My brother Bart died a couple of years ago. Today would have been his 65th birthday, an American milestone he never made.
We weren't really that close, especially in later years. He was 12 years older than me, and by the time I was 7 or 8 he was out on his own. But Bart was a formative influence on me in a number of ways. My father died when I was 2, so my two brothers, both somewhat older, filled in some of the father-figure slack. Once, on an outing to Sam Goody's record store, ca. 1964 (a Beatles-buying expedition), a clerk said to Bart, of me, "He's a cute kid. Is he your son?"
A passion for music is one of the things I got partly from Bart. He was an obsessive record collector. Like our father before him, Bart was a big fan of the Great American Songbook and its interpreters, especially Sinatra and his crowd. As I got older we found mutual territory in jazz singers. But when I was younger Bart encouraged my burgeoning musical interests, sparked largely by the seismic cultural effect of Beatlemania, when I was 8 years old.
He was also an adventurous and enthusiastic eater. I first tried calamari on Bart's recommendation, at a local Brooklyn Italian restaurant. Back in the mid-60s calamari was not the ubiquitous menu item it is today.
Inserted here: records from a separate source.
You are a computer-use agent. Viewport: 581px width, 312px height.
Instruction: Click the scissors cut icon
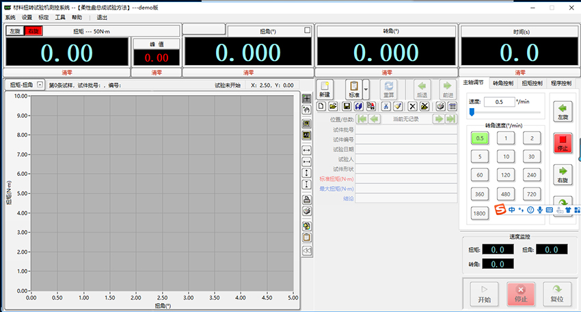386,106
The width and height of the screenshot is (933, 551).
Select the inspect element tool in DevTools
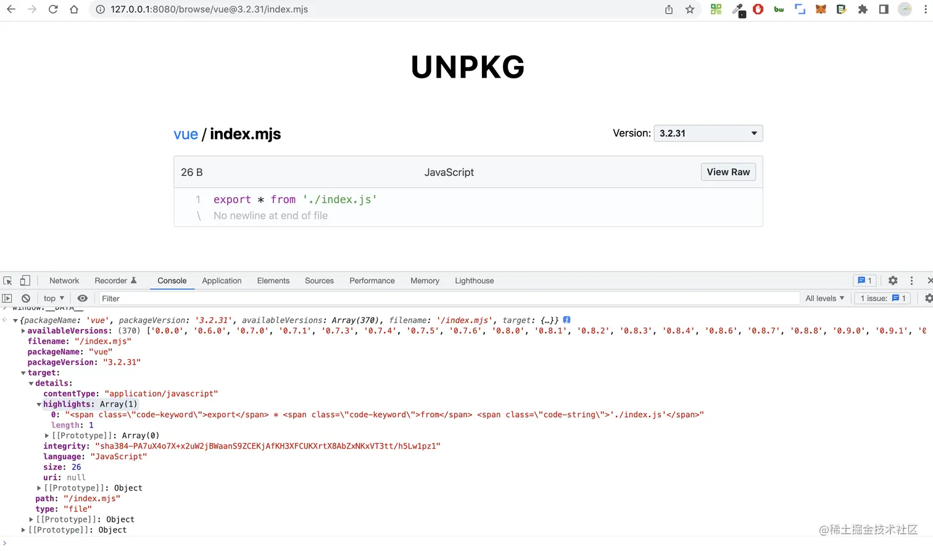pos(7,280)
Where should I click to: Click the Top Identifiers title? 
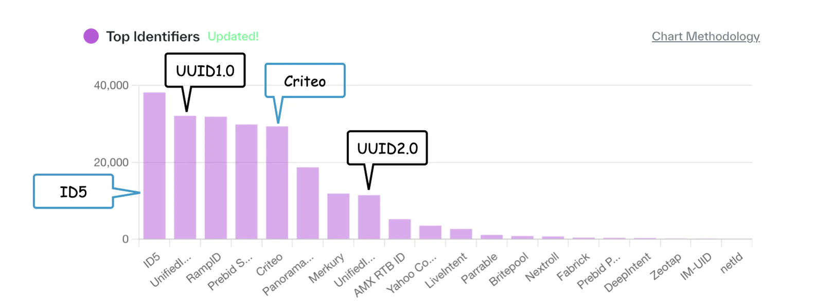click(x=153, y=37)
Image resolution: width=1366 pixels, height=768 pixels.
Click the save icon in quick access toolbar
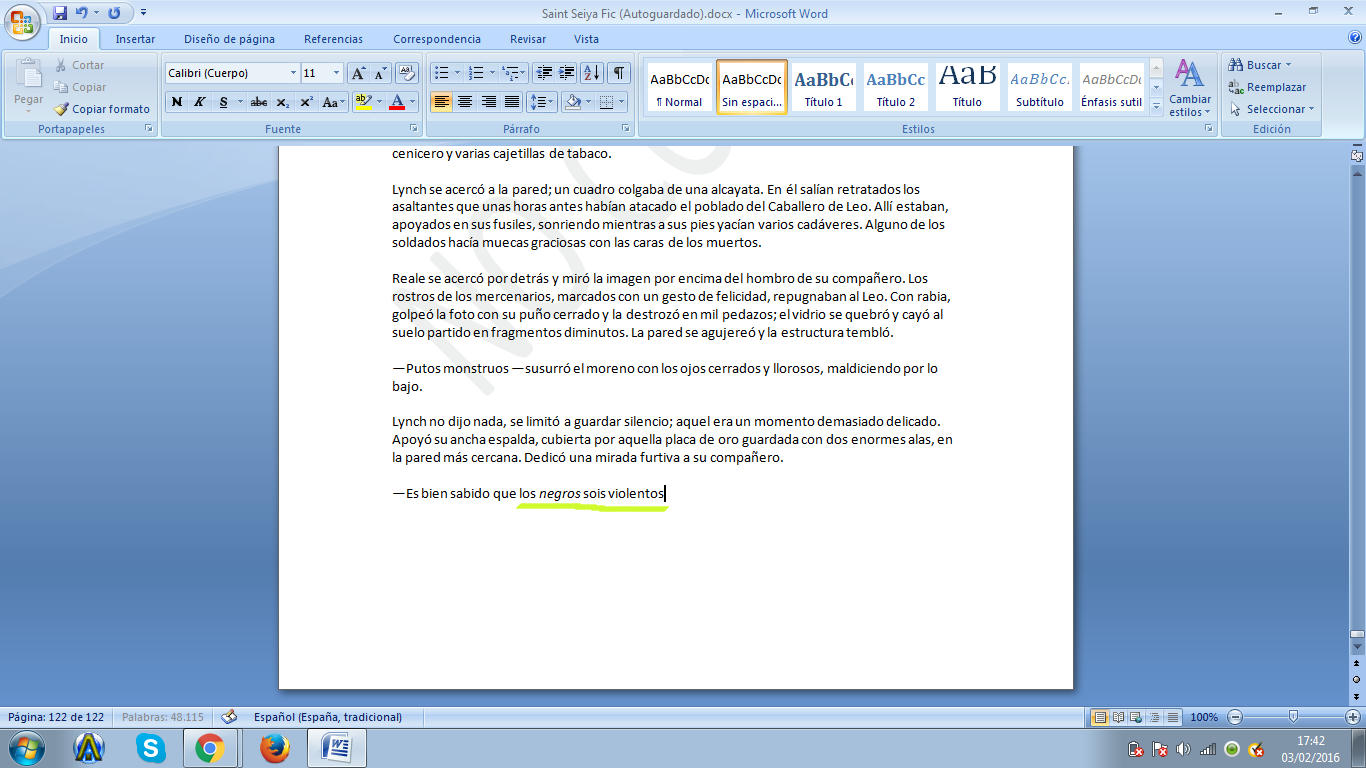click(60, 13)
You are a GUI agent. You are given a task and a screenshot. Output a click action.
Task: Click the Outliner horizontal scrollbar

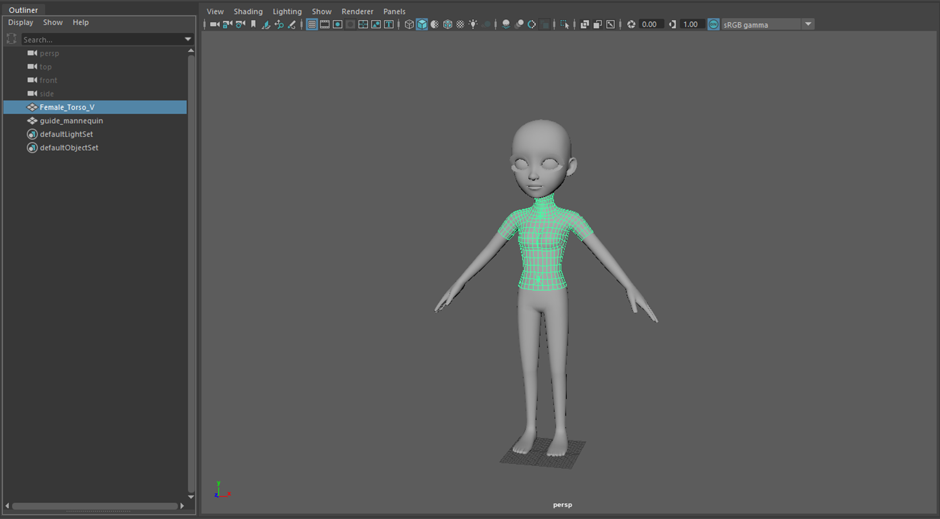click(x=95, y=506)
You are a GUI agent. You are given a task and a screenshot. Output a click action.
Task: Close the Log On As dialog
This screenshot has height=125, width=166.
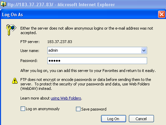(162, 14)
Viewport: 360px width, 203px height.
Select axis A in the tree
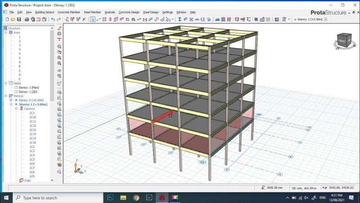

Back then it was considered weird or exotic food.
My brother was never one to do anything in moderation. Many of my earliest experiences of regional Chinese cuisines, in the early-70s, were in his company. Bart was especially excited by the newly available spicy Szechuan cuisine. One time he went to a Szechuan restaurant in Chinatown, Szechuan Taste, I think, and asked the waiter, "What's the spiciest dish you have?" The waiter named a dish and Bart said, "Give me one of those--and make it twice as hot."
Bart had a great sense of humor, which contributed greatly to his success in the sales game. Styrofoam is a pretty dry product line, but Bart kept his customers in stitches with an endless barrage of jokes. Whether they were good or bad, he really didn't care. In fact, he had a real talent for delivering bad jokes. His wit could be acerbic (a family trait, I think). Once, at a rare restaurant outing with both of my brothers, at least ten years ago, in Chinatown of course, I was reminiscing about the old neighborhood and our childhoods. I have a particularly acute long-term memory, and Harvey, the middle son, said, "How do you remember these things? You should go on Jeopardy." To which Bart replied, "What would his subject be? Dysfunctional family trivia?"
Today, on his birthday anniversary, I'm remembering my brother publicly.